## [PROBLEM]
Copy out only those lines running from the line with "Click the pencil" to the end of the listing, keeping each one exactly as it is.

## [PROVIDED DATA]
-- Opening Marker --
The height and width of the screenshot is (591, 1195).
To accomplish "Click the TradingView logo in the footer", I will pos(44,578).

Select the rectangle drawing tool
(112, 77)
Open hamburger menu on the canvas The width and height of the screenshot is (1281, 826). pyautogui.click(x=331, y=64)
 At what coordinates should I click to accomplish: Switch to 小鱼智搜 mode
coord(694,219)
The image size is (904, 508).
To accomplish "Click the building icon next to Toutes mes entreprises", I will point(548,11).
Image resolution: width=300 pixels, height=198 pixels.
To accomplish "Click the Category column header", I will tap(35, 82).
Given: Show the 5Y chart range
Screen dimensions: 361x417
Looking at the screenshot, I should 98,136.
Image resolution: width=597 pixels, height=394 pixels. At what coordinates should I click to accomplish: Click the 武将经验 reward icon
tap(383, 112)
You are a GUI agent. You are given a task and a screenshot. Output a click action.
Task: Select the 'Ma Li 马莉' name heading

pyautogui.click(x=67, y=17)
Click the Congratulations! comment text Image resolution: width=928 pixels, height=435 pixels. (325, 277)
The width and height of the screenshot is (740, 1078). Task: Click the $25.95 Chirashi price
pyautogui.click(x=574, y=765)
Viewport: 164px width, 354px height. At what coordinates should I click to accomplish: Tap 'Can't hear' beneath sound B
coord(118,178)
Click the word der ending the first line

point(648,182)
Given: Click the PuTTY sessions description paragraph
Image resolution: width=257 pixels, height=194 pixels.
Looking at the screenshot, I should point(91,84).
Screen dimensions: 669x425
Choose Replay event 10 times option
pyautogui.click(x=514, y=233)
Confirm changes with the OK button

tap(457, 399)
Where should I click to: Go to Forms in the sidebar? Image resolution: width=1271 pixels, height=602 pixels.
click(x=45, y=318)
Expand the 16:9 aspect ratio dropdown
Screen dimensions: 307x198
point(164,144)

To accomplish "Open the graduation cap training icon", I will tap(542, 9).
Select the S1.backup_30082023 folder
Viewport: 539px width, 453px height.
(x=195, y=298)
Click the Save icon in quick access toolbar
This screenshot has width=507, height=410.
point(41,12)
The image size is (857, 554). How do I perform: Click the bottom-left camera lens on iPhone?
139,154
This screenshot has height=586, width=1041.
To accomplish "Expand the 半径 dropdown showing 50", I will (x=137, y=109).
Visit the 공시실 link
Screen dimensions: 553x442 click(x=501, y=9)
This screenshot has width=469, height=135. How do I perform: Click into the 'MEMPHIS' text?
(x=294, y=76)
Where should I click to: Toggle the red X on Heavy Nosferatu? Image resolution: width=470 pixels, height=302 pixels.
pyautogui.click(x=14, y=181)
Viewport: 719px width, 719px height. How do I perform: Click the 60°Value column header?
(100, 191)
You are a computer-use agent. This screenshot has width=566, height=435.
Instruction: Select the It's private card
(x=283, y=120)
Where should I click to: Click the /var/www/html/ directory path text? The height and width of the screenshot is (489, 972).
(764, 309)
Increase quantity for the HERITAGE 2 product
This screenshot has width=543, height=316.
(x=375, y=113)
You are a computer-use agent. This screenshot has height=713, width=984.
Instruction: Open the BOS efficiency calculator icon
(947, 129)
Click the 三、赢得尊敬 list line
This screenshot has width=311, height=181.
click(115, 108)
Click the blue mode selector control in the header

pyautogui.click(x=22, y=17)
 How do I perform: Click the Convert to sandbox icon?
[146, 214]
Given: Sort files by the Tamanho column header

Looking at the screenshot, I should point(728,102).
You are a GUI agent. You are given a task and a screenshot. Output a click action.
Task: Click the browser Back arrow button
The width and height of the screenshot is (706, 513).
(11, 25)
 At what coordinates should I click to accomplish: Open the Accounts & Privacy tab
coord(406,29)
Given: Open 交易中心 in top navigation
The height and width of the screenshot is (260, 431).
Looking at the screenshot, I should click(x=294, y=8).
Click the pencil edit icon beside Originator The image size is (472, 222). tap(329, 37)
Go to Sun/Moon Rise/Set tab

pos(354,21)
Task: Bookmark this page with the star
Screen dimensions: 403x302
-- Closing Marker --
## [EXERCISE RESPONSE]
Click the pencil edit icon beside Originator The image size is (472, 222). tap(329, 37)
Go to Sun/Moon Rise/Set tab

pos(354,21)
Task: Bookmark this page with the star
Screen dimensions: 403x302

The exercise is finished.